Radiation-pressure instability was identified soon after the seminal classical accretion disk models of Shakura & Sunyaev and Novikov & Thorne, yet its full implications remain an active area of investigation. These models form the backbone of our understanding of accretion onto compact objects and successfully describe the phenomenology of black hole and neutron star X-ray binaries,
as well as luminous active galactic nuclei (AGN), in the regime of high mass accretion rates. At luminosities approaching a significant fraction of the Eddington limit (𝐿/𝐿Edd ≥ 0.1), standard
thin disks are predicted to become thermally unstable due to the dominance of radiation pressure.
This prediction has found empirical support in several Galactic stellar-mass black hole systems, where the instability manifests as quasi-periodic, large-amplitude luminosity oscillations, so-called
“heartbeat states”, and has been proposed as a driver of observed signatures of deterministic chaos in accretion-driven light curves.

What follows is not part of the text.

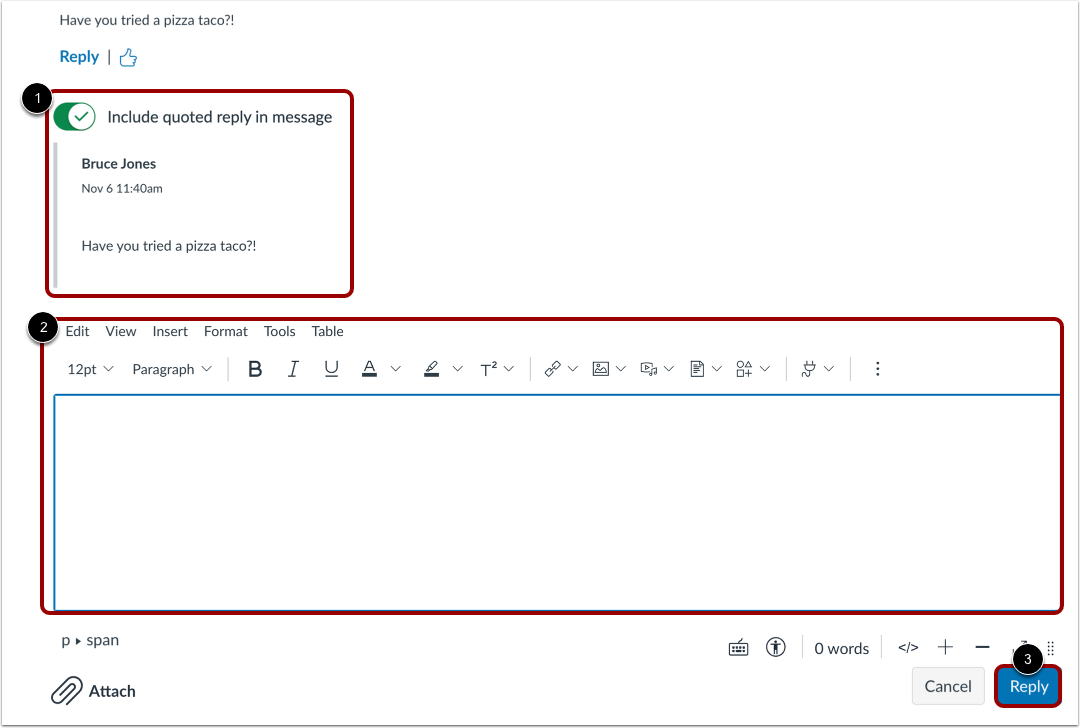The image size is (1080, 728).
Task: Apply bold formatting in the editor
Action: point(254,368)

The scope of radiation-pressure-induced variability extends beyond stellar-mass black holes: both black holes across mass scales and accreting neutron stars can exhibit related behavior, though
the presence of a boundary layer in neutron stars adds complexity and offers a unique laboratory for testing the interplay between accretion dynamics and the central object. On extragalactic scales, the instability has been invoked to explain the duty cycles and apparent short lifetimes of radio-loud AGN, as well as the dramatic spectral-state transitions seen in Changing-Look AGN.

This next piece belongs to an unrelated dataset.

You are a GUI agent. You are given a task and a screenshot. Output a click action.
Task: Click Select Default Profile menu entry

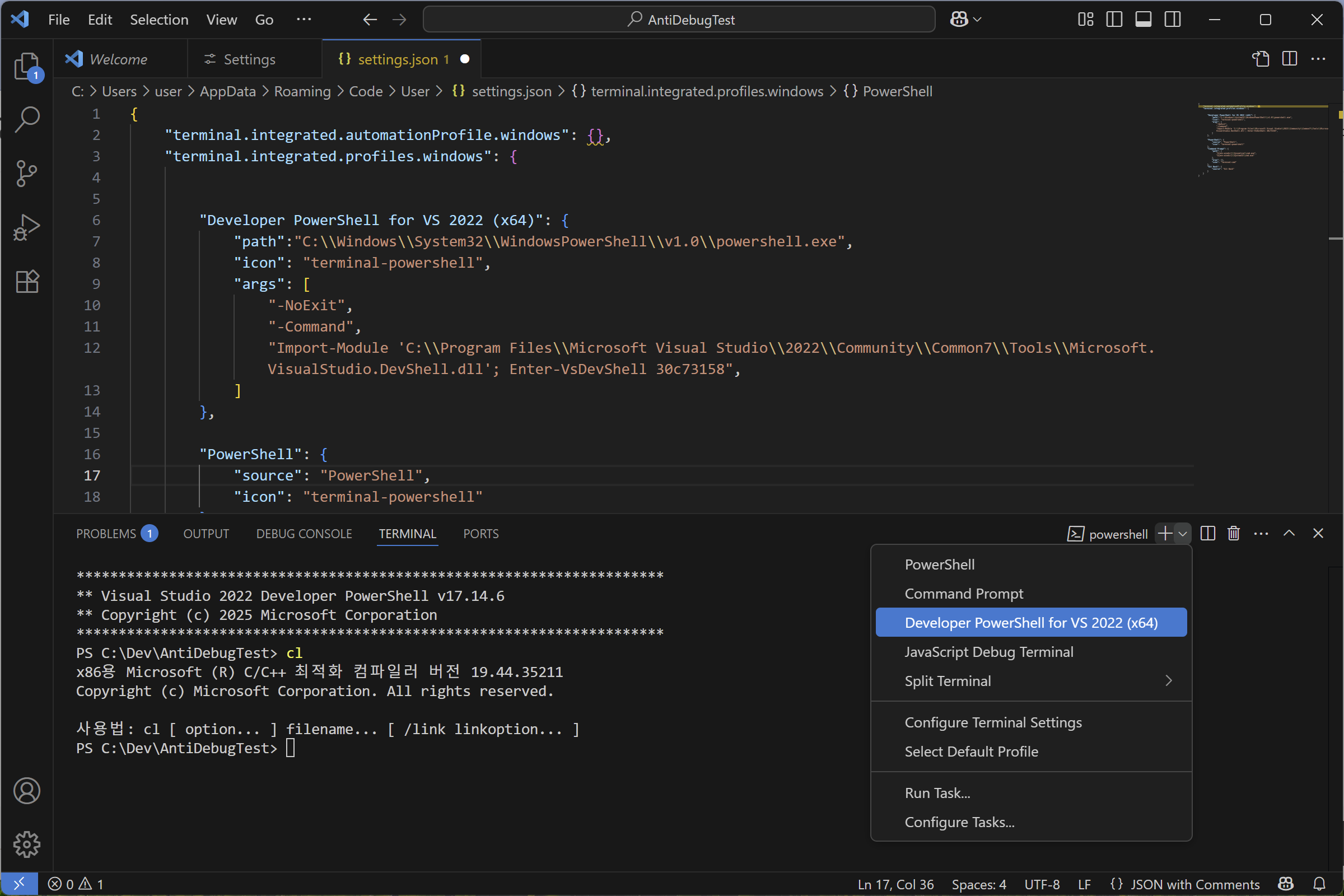click(971, 752)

Despite these advances, the theoretical picture remains unclear. State-of-the-art magnetohydrodynamic (MHD) simulations have not yet reached consensus on the conditions under which the radiation-pressure instability fully develops or is suppressed. Magnetic fields, which mediate angular momentum transport and couple to both gas and radiation, emerge as a potentially critical factor in modulating the instability’s onset and nonlinear evolution. This lecture will revisit the historical development of the instability concept, survey the current observational and theoretical status across different classes of accreting compact objects, and highlight the key open questions in the theory and the connection to observed variability phenomenology, that will shape the next fifty years of disk instability research.